Defending Beauty?
Anish Kapoor's Cloud Gate in Chicago (photo Jeff Jahn)
Tomorrow at Place
the latest Praxis salon discussion presents Jason Brown's Paper " In
the Defense of Beauty: The Guise and The Intangible." Grant Hottle's
paintings will be on display as well.
Beauty was a hot topic in the mid 90's when Dave Hickey challenged the decades
long bias against it in contemporary art with his essay, The
Invisible Dragon: Four Essays on Beauty. It was essentially an all out and
ultimately successful attack on a lot of French postmodernism theory that had
metastasized into a kind of academic koan, one which treated visual pleasure
as a kind of intellectual failing. What Hickey most effectively assaulted was
the academic conceit rather than the theoreticians themselves and suddenly it
was fine to make beautiful things again and craft suddenly stopped being a dirty
word... not that Anish Kapoor and Jeff Koons weren't already doing it and artists
like Murakami, Hirst, Andreas Gursky, Josiah McElheny and Olafur Elliason eventually
removed all doubt.

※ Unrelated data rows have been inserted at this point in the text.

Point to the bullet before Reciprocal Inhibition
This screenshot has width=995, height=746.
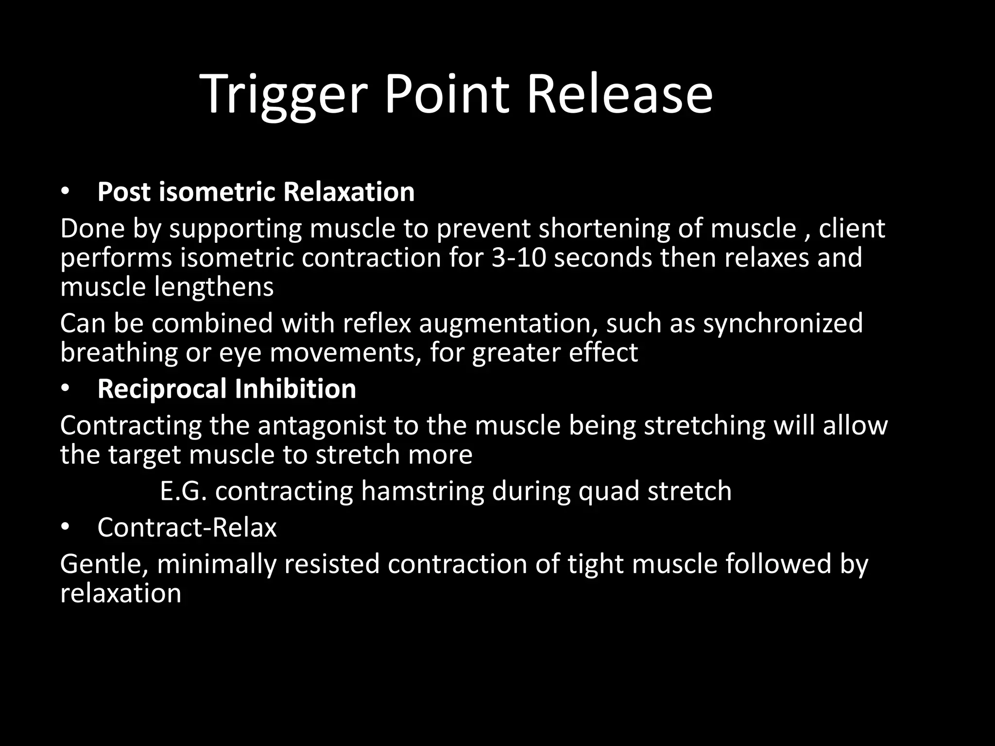pos(66,389)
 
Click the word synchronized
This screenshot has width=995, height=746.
pos(783,323)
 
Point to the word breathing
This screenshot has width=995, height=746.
pos(119,353)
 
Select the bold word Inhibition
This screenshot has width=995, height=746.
pos(295,389)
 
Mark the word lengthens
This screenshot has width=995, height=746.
pos(213,287)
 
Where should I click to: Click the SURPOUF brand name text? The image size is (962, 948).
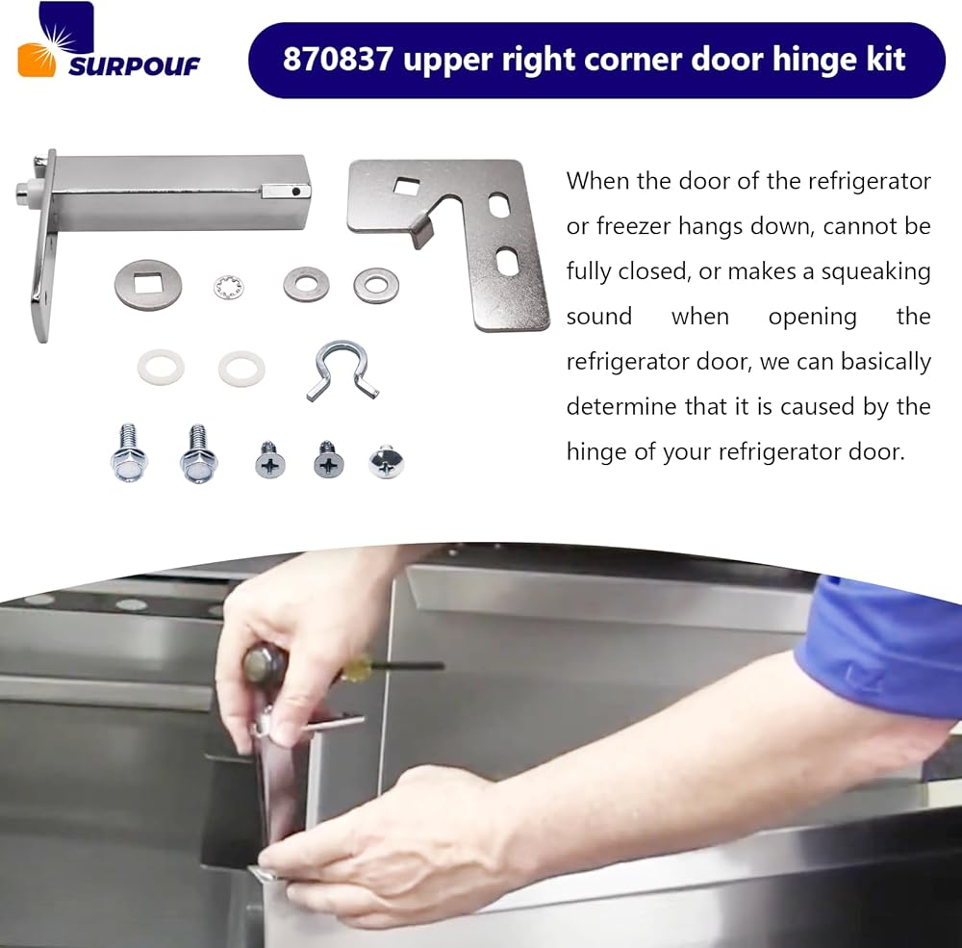(135, 66)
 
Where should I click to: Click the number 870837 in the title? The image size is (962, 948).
(338, 60)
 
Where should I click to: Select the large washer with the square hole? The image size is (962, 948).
(148, 285)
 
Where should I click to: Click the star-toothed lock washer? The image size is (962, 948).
(229, 288)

Likewise, the resurgent interest in Ed Ruscha, Ellsworth
Kelly, Richard Serra, Robert Irwin and Judd ultimately solidified the argument
that beautiful (or relentlessly visual/kinesthetic) work could be intellectually
rigorous.
Overall, I'm interested in seeing where this discussion around Brown's paper
hinges on and diverges from the art history of the past 20 years and hopefully
some discussion of local examples will ensue (Storm Tharp, Jacqueline Ehlis
(who studied with Hickey), Eva Speer, Arcy Douglass, Laura Highes, Jordan Tull,
Laura Fritz, Midori Hirose, Adam Sorenson, the Appendix crew and James Lavadour
are all germane). Lastly, does beauty still require defending and from whom?
Perhaps reading Arcy's essay
from 2008 On Form (or from Polykleitos to Janine Antoni) might be helpful?
Place @ Pioneer Place
700 Sw Fith Ave. Third floor at settlement
August 24th
5:30 - 8:30PM
Posted by Jeff Jahn
on August 23, 2011 at 21:27
| Comments (5)
Or.. you could just go in with an open mind and see if the ideas make sense. Yeah, i could listen to Abbey Road before the new Dr. Dog album.. but why not just enjoy it?
Posted by: Christopher Buckingham at August 24, 2011 10:55 AM
"Lastly, does beauty still require defending..."
No. Beauty is -- like painting and representational art -- a perennial hardy enough to effortlessly survive any attempt -- however intellectually rigorous or fashionable -- to dismiss it.
"...and from whom?"
Adventurers who wandered away from the obvious and got lost.
Posted by: rosenak at August 24, 2011 06:08 PM
This is an interesting topic. Yes beauty and aesthetics must still be defended or it might wander into the territory of saying "art is everything or anything" which is dangerous. If art is everything then it is nothing. It has no independent definition. Ultimately it is a defense of truth.
@rosenak: Your last sentence is beautiful.
Posted by: Faure at August 30, 2011 01:02 PM
The paradox of everything and nothing is an interesting loop. However, it does seem more dangerous to start talking about what isn't art as opposed to anointing what is.
Art lies.
That is the truth.
,
Posted by: ST at August 31, 2011 01:08 PM
(@ST) We are definitely starting from different places. It seems there is two lines of thoughts about language. One popular one, right now, is to be very literal about “meaning”. With that, few things meet the requirements to hold their definitions. The other line of thought recognizes that meaning has always been fluid and that there is no reason to give up on categories. Language recognizes naturally occurring categories and simply gives them a name. A group of objects are recognized as similar, (exp. Flowers, subcategory Roses.) With categories there is variety. If everything is everything, it is all neutral grey.
Back to Art… I think Art holds it’s own definition. It is fluid because we are human. Does some art lie? Yes, some Artists are happy with creating the impression of success instead of true success. (But that sound very human too.) For me, Cult of personality art is very boring but the members of the Cult always look like they are having a good time.